Air Serbia and Wizz Air currently compete directly on ten routes. These include Berlin, Barcelona, ​​Copenhagen, Rome Fiumicino, Gothenburg, Hamburg, Heraklion, Larnaca, Lisbon and Malta. In addition, the two companies are in indirect competition on several routes where they operate from different or close airports, notably those of London, Stockholm and Milan (from next Tuesday). “Competition from Air Serbia does not impact us much because our cost base is much lower, so we are happy with the setup and the competition is still good. This keeps us on our toes and is a benefit to customers because they have more choice. We are always happy to compete. As long as the cost base is low, it is still possible to be competitive,” the budget airline said.

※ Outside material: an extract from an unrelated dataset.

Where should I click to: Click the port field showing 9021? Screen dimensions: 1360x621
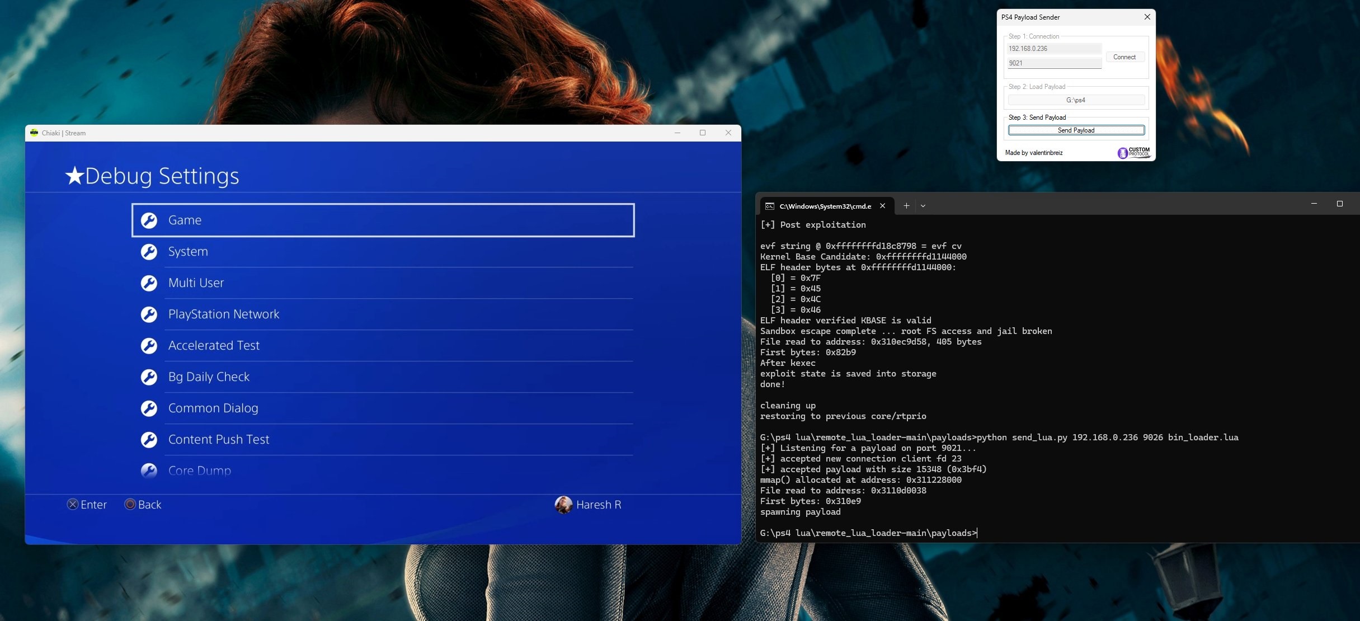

Ryanair is present in Serbia at Niš airport but does not operate from Belgrade, which it considers too expensive. According to Mr Marek, competing with Ryanair or Wizz Air does not make a big difference. “For me, honestly, it doesn’t matter whether the competition is Ryanair or Wizz Air. There are not many airports in the Balkans where these low cost airlines compete. In Zagreb, in terms of low cost airlines, Ryanair dominates. In Belgrade, it’s Wizz Air. The markets of the countries of the former Yugoslavia are not yet mature. Airlines are aware of this and do not want to engage in direct challenge through price stimulation.”